- _What you have to do_
Look through the entries below and return all lines including the word "column".

--- Source material Enclosed Below ---

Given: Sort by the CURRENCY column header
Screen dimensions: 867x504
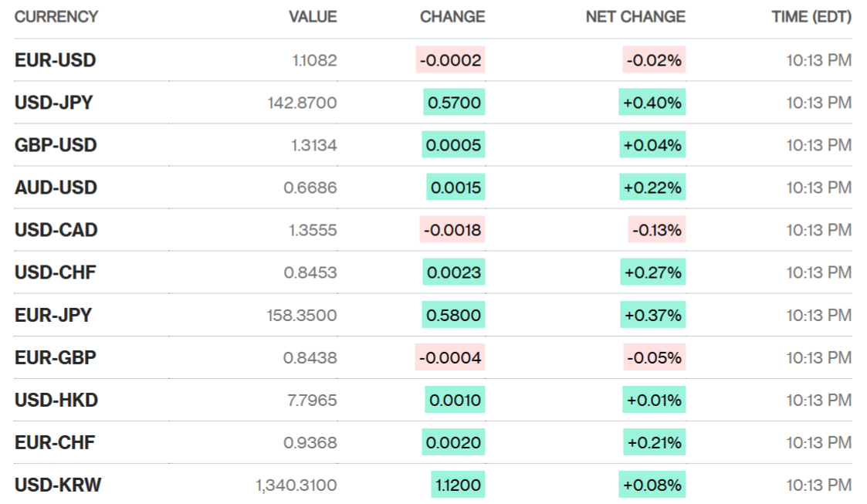Looking at the screenshot, I should 56,17.
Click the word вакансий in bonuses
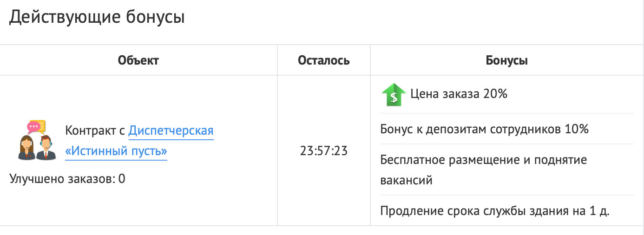This screenshot has height=235, width=644. coord(407,180)
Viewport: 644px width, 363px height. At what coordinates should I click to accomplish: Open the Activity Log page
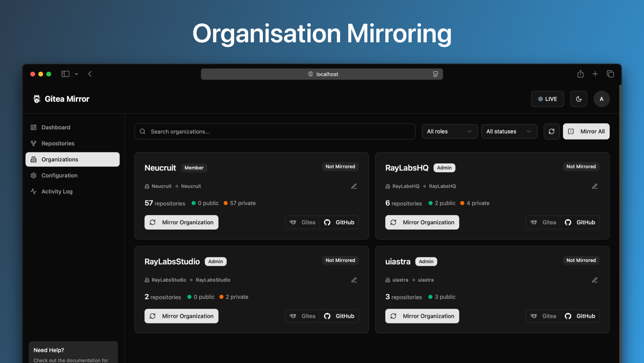(x=57, y=191)
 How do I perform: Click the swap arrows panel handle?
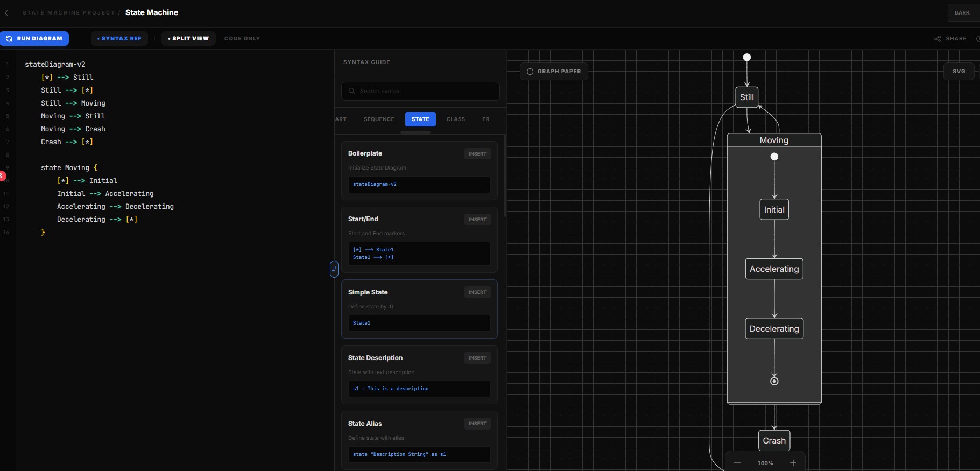(x=334, y=269)
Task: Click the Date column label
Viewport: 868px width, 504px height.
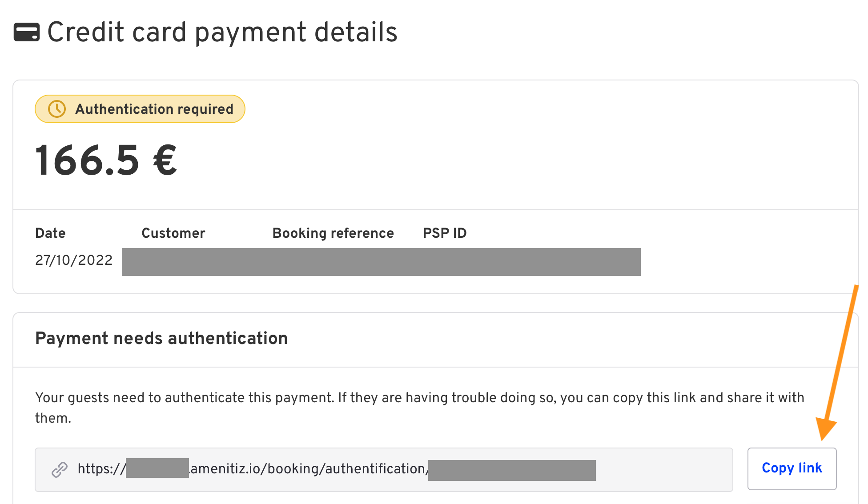Action: (x=50, y=233)
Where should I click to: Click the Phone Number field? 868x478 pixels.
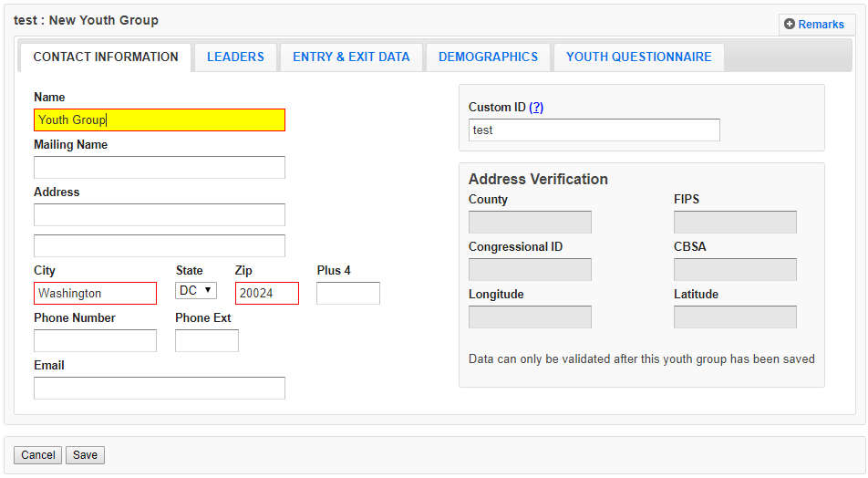95,341
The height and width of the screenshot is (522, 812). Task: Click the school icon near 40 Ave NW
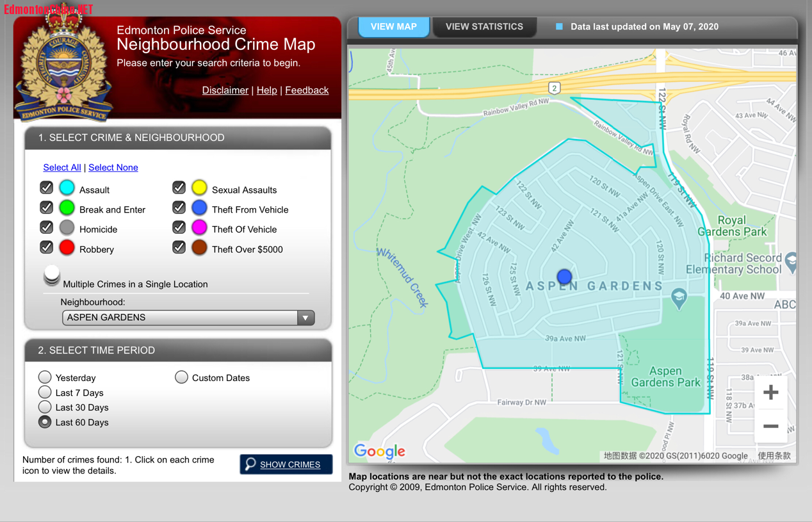click(679, 297)
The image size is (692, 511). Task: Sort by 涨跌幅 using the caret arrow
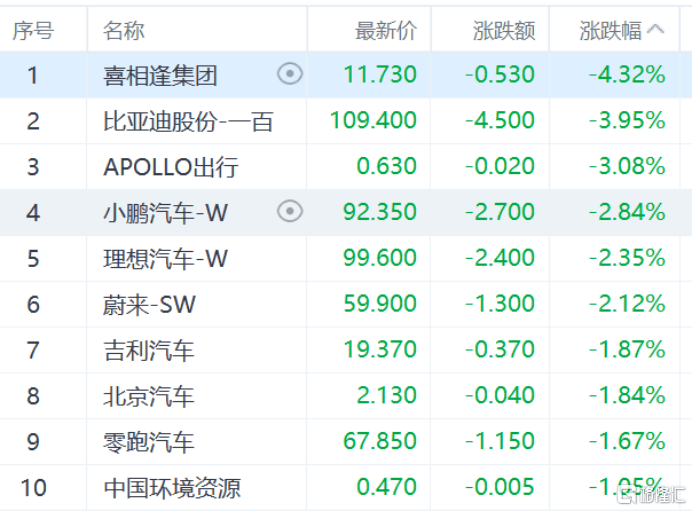pyautogui.click(x=656, y=29)
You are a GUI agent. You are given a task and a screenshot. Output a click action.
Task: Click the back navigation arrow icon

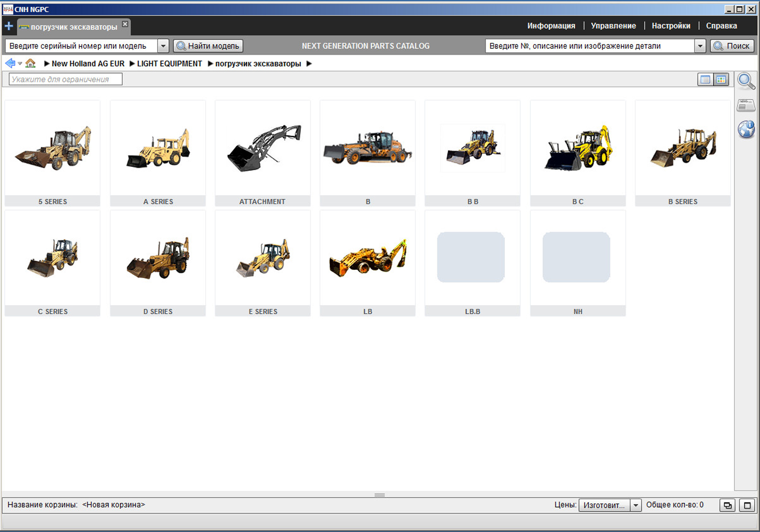click(10, 63)
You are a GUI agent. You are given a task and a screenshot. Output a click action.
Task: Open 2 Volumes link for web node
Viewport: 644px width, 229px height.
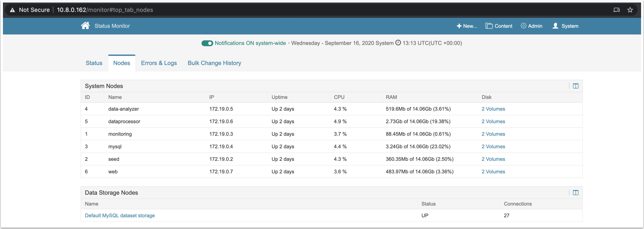(x=493, y=172)
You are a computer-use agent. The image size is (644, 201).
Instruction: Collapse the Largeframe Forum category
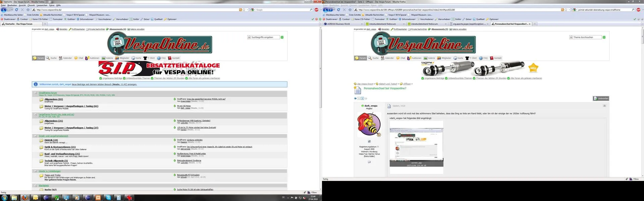36,115
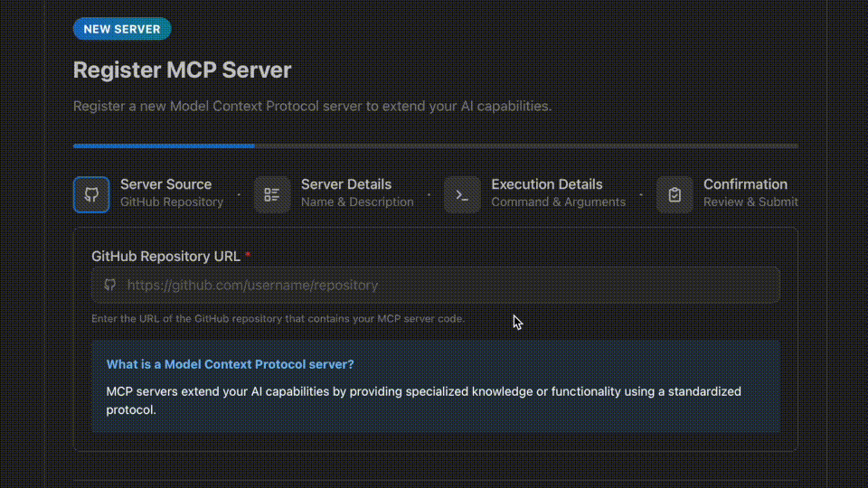Click the 'Command & Arguments' step subtitle
This screenshot has height=488, width=868.
pos(558,202)
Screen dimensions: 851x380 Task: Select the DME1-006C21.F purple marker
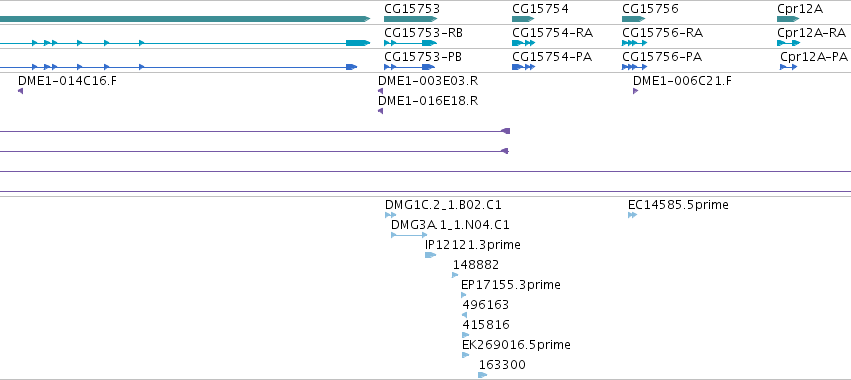[636, 91]
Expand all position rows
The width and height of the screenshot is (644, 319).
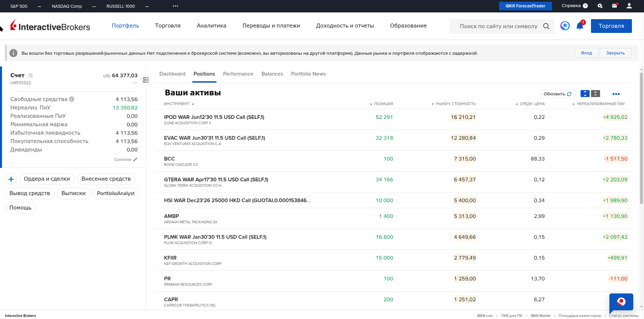(585, 94)
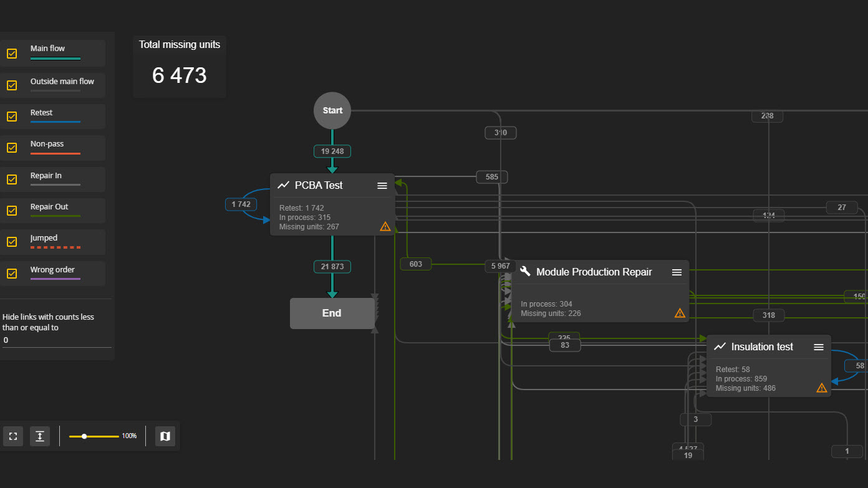
Task: Click the wrench icon on Module Production Repair
Action: (x=525, y=272)
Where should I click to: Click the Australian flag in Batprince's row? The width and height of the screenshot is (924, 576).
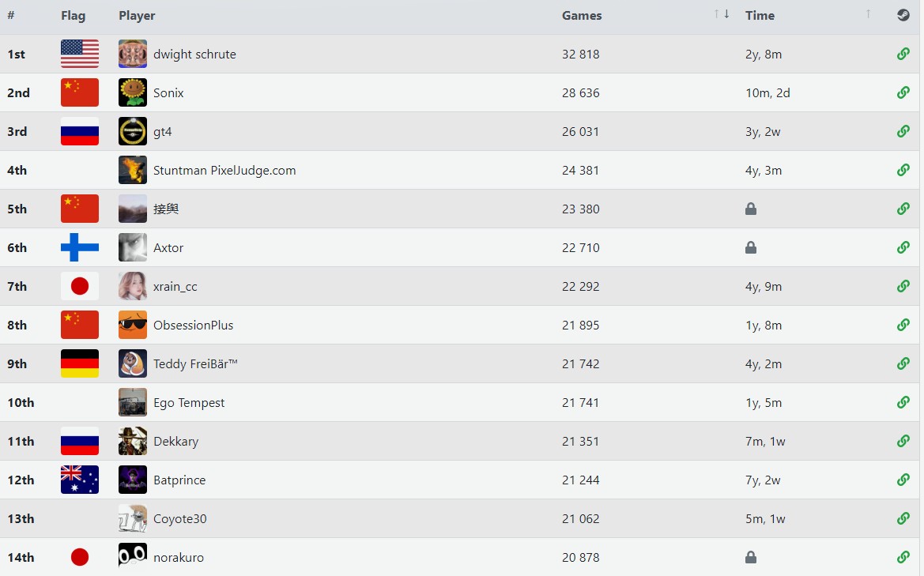80,480
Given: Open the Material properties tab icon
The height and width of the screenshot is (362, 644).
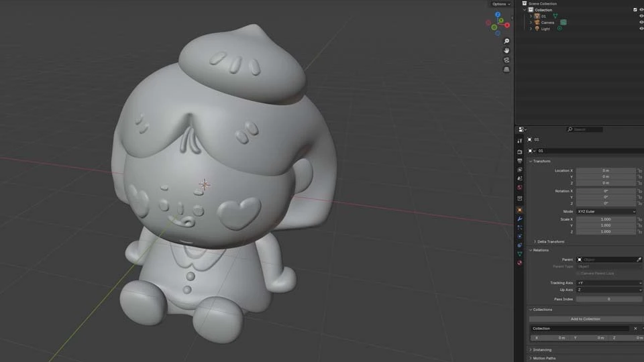Looking at the screenshot, I should click(519, 263).
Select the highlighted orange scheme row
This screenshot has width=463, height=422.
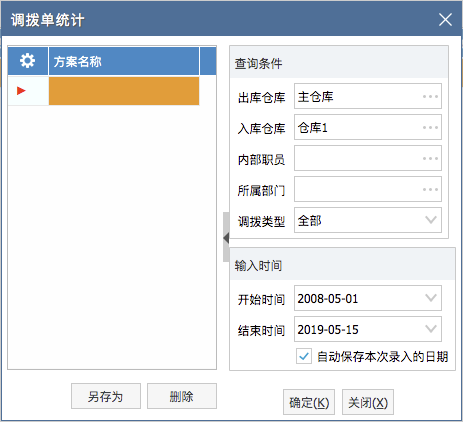coord(124,91)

--- End of Enclosed Source material ---

- _Written answer_
Given: Sort by the CURRENCY column header
Task: Click the Date column label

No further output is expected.